Earlier this month, while  in Houston, TX I almost spilled my latte in my lap when I read this on the front page of the Chronicle: ” Mayor Proposes Fines for Unsorted Trash.”

The story began: “Garbage collectors would inspect Houston, TX, residents’ trash to make sure pizza crusts aren’t mixed in with chip bags or wine bottles under a proposal by the Mayor.” Isn’t that what homeless people do — rooting around in other people’s garbage? If Houston Area residents are caught failing to separate the plastic bottles from the newspapers, according to the newspaper story, they could face fines of up to $1,000.

“We don’t want to fine people,” the mayor is quoted saying reassuringly. “We want to change behavior.” Translation: Do exactly as we say and no one gets hurt.

When I was a kid, the environmentalists promoted their clean skies and antilittering agenda mostly through moral suasion — with pictures of an Indian under a smoggy sky with a tear rolling down his cheek or the owl who chanted on TV: “Give a hoot, don’t pollute.” Such messages made you feel guilty about callously throwing a candy bar wrapper on the ground or feeling indifferent toward car fumes.

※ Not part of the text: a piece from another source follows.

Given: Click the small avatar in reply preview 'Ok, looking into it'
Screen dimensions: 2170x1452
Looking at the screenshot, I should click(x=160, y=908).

But now the environmental movement has morphed into the most authoritarian philosophy in America. The most glaring example of course is the multitrillion-dollar cap-and-trade anti-global warming scheme that would mandate an entire restructuring of our industrial economy. This plan, endorsed by both presidential candidates, would empower climate-change cops to regulate the energy usage and carbon emissions of every industry in America. If we do this, the best estimates are that we could reduce global temperatures by 0.1 degrees by 2050 and save on average about one polar bear a year from early death. But no burden is too great when it comes to helping the planet — even if the progress to be made is infinitesimal. To weigh costs and benefits is regarded as sacrilege — the refuge of global warming “deniers.”